Born in Romania, George Enescu was a child prodigy and he entered the Vienna Conservatory at the age of seven. His teachers there included Joseph Hellmesberger and Robert Fuchs, and in 1891 Enescu was introduced to Brahms. After graduating in Vienna at the age of twelve, Enescu moved to Paris where he studied with Fauré and André Gedalge – both of whom also taught Ravel. Enescu’s Violin Sonata No. 2 was written in April 1899 when he was 17 years old – and still a student. Its premiere was given in Paris on 22 February 1900 by Jacques Thibaud with the composer at the piano, and the sonata was dedicated to Thibaud and his pianist brother, Joseph.
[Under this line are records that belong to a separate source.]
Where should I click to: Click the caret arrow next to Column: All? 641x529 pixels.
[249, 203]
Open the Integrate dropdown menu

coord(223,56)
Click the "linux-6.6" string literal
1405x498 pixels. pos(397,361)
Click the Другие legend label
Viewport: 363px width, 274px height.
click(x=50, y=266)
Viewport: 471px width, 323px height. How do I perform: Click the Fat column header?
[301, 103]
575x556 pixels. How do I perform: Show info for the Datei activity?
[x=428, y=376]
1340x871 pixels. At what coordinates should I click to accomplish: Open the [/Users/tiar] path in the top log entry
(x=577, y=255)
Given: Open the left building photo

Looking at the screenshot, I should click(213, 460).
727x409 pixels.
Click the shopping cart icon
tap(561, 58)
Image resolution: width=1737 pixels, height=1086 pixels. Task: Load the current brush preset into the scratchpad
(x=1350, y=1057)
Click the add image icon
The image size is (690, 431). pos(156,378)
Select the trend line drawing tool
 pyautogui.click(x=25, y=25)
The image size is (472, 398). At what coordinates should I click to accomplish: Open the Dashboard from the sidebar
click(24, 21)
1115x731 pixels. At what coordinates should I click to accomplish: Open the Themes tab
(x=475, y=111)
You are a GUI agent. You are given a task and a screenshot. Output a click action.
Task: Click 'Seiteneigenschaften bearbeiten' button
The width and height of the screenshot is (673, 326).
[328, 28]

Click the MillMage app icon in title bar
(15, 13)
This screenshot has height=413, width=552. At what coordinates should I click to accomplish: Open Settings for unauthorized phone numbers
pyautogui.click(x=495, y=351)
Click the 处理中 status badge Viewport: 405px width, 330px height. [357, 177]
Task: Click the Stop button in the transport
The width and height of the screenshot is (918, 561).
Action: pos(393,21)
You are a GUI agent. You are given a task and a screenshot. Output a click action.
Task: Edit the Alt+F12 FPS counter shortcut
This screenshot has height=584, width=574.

Enescu himself recalled that the opening theme first came into his head during a walk when he was 14: ‘I carried it inside me for three years; then, at the age of seventeen, I wrote my Second Violin Sonata in the space of a fortnight.’ As Enescu’s biographer Noel Malcolm has noted, the work has ‘an extraordinary unity, mainly because of the way it is pervaded by the long, mysterious … theme which opens the first movement.’ This theme is developed and transformed throughout the Sonata, giving the whole work a powerful coherence. The musical language has occasional echoes of Fauré, but even in this early work, Enescu was a highly original creative voice, even incorporating elements of the modes and harmonies of his native Romanian folk music in the slow movement.  

 

© Nigel Simeone

FAURÉ Gabriel, Violin Concerto

Fauré worked on a violin concerto in 1878–9, but the project was destined to remain unfinished. Though the first two movements were performed by the violinist Ovide Musin and the Colonne Orchestra on 12 April 1880, the finale was never written. The slow movement of the concerto was destroyed, but was probably reworked as the Andante for violin and piano Op.75. The first movement – lyrical and expansive – survived complete, and turned out to be a surprisingly fruitful source for the composer: Fauré’s biographer Robert Orledge noted that its two main themes ‘proved far better suited to the more intimate medium of the String Quartet’ when they were reused ‘in the light of a lifetime’s experience’ in his last work, written in 1923–4. 

 

© Nigel Simeone

FAURÉ Gabriel, String Quartet

Allegro moderato 
Andante 
Allegro 
 

Fauré’s String Quartet was his last composition, completed in 1924 shortly before his death. It was also his first chamber work without piano. For the first movement he drew on ideas composed 45 years earlier for his Violin Concerto, but now reworked in a much more compact and tightly organised sonata form structure. The Andante was written first, in September 1923 at Annecy. The opening Allegro moderato was completed in Paris and the third movement (combining elements of scherzo and finale) was finished in 1924, back in Annecy. The result is a work of great expressive power, with, as the British musicologist Robert Orledge has noted, ‘the craftsmanship being so consummate that we need to listen hard even to notice the joins or the thematic counterpoint that gives the Quartet its virile strength.’ On 12 September 1924, Fauré wrote to his wife from Annecy announcing that ‘yesterday evening I finished the finale. So that’s the quartet finished’. A month later, weakened by a bout of pneumonia, Fauré returned to Paris where he died peacefully early in the morning of 4 November. Two days later, the composer Albert Roussel wrote a moving tribute in the magazine Comoedia: Fauré ‘occupied a place apart in the history of music and, without noise or fuss or meaningless gesture, he pointed the way towards marvellous horizons overflowing with freshness and light.’